◆ Source passage
/---
Question

Select the appropriate restrictions for the variables.
6a+12 / a+2


A.
a≠–2

B.
a≠2

C.
a≠6

D.
There are no restrictions on the values of variable a.

Answer 1

So, I'm guessing the problem is like this:
We want \(\dfrac{6a+12 }{ a+2}\) to be an existing number.

But denominators can't be \(0\), because just try and divide something by \(0\). It makes no sense. So it's something you can write down, but it's meaningless mathematically.

So we need to make sure that the denominator isn't \(0\). That variable \(a\) can ruin it for us. It can make the denominator be \(0\).

Buuuuuuut, if we "restrict" it, so it can be some numbers and not others, then we can say that your fraction there is okay. Like, if \(a\) is going to make the denominator zero, we simply say, "hey, \(a\), you can't be that value that makes the denominator \(0\)!".

Answer 2

So do you have any thoughts on this problem?

Answer 3

Um...not really, I'm still kinda confused :/ Am I supposed to find the number that's a? or what a represents?
\---
◆ Data
/---
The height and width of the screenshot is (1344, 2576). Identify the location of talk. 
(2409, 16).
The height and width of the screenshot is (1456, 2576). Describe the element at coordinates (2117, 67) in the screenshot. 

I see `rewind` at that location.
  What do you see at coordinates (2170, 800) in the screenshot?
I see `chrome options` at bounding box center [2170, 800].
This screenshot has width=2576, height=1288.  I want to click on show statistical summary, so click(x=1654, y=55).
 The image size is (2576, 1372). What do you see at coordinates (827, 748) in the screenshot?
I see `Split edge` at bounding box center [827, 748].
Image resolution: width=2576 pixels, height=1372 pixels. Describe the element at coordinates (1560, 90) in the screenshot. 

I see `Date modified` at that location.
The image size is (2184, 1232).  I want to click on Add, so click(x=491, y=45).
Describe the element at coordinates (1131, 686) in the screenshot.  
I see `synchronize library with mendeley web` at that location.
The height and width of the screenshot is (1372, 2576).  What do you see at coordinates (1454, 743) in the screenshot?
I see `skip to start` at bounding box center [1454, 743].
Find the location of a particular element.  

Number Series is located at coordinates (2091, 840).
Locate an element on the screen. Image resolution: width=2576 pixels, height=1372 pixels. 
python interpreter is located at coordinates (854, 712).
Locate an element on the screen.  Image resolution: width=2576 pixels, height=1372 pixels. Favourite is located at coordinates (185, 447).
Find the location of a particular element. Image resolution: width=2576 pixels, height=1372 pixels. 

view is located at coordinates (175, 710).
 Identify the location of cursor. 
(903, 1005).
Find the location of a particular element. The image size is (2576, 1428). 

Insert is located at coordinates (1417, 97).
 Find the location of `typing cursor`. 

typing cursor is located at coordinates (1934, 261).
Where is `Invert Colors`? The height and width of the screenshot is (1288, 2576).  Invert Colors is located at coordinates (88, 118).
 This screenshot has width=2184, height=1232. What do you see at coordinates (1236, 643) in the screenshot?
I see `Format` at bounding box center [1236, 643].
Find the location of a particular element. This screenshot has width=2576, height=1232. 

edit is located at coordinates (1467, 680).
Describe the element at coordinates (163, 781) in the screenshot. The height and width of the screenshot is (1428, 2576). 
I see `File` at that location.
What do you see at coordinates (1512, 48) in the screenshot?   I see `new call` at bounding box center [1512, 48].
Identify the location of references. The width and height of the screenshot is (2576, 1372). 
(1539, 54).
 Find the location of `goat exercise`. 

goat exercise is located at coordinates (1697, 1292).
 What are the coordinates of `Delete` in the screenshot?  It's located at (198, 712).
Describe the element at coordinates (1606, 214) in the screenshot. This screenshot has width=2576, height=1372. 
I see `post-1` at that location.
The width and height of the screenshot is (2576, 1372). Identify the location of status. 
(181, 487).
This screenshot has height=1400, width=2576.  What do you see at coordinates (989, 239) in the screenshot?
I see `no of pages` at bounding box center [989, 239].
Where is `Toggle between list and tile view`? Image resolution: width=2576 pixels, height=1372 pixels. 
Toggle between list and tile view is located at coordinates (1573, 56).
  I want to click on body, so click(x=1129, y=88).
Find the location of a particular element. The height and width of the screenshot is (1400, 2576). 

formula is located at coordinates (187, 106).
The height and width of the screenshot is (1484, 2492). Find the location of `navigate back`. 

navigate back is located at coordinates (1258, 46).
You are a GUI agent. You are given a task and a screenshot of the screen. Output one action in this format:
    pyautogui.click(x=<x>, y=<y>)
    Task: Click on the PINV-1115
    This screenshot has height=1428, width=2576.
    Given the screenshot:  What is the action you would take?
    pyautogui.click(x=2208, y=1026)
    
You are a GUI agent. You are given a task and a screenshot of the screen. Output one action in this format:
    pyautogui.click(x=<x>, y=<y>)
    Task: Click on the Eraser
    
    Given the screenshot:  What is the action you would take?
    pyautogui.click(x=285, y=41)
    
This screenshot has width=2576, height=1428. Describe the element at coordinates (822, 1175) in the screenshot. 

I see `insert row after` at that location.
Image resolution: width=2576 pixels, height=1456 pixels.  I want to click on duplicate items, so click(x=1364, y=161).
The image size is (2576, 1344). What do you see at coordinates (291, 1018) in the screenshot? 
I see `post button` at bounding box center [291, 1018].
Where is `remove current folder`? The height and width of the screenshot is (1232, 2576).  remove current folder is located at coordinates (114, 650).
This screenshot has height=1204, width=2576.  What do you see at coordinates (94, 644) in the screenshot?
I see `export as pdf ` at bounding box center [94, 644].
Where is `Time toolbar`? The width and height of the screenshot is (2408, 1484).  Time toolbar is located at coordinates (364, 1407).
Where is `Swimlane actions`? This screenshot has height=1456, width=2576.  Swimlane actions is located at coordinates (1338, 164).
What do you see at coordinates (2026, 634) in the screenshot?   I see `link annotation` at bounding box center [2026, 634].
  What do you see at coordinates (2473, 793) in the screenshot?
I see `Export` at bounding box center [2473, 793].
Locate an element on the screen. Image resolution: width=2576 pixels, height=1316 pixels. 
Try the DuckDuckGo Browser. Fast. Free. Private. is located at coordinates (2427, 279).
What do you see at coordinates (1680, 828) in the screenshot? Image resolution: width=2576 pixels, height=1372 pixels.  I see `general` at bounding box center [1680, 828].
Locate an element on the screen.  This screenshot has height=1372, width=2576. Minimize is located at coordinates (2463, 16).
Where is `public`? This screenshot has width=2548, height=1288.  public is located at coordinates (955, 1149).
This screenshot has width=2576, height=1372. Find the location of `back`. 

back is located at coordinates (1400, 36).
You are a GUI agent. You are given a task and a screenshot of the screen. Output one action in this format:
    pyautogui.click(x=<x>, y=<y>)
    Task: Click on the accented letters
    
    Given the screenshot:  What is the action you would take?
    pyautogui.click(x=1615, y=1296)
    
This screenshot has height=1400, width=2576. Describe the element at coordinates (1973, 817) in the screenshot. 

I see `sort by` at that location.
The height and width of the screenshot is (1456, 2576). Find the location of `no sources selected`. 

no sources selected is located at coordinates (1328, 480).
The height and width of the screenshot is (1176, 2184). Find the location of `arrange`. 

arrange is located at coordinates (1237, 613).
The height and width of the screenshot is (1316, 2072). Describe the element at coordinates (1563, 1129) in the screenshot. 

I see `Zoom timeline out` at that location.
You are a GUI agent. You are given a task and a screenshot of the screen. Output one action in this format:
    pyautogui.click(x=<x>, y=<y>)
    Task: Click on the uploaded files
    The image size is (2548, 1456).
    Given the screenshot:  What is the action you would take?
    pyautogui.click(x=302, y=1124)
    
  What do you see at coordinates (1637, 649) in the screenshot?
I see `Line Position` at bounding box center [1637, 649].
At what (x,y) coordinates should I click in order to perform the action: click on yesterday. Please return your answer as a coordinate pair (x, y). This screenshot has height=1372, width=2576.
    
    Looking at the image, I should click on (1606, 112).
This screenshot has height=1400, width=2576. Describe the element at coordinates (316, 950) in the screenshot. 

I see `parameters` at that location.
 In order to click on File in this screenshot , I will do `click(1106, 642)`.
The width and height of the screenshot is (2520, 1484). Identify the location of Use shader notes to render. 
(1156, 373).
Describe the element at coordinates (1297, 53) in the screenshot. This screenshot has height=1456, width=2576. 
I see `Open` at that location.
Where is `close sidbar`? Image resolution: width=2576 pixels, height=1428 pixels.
\---
◆ Exercise prompt
Can you reproduce the stretch of the variable-restrictions thread from "There are no" through "it's meaningless mathematically."? The items come from a source unrelated to the thread.

◆ Correct result
There are no restrictions on the values of variable a.

Answer 1

So, I'm guessing the problem is like this:
We want \(\dfrac{6a+12 }{ a+2}\) to be an existing number.

But denominators can't be \(0\), because just try and divide something by \(0\). It makes no sense. So it's something you can write down, but it's meaningless mathematically.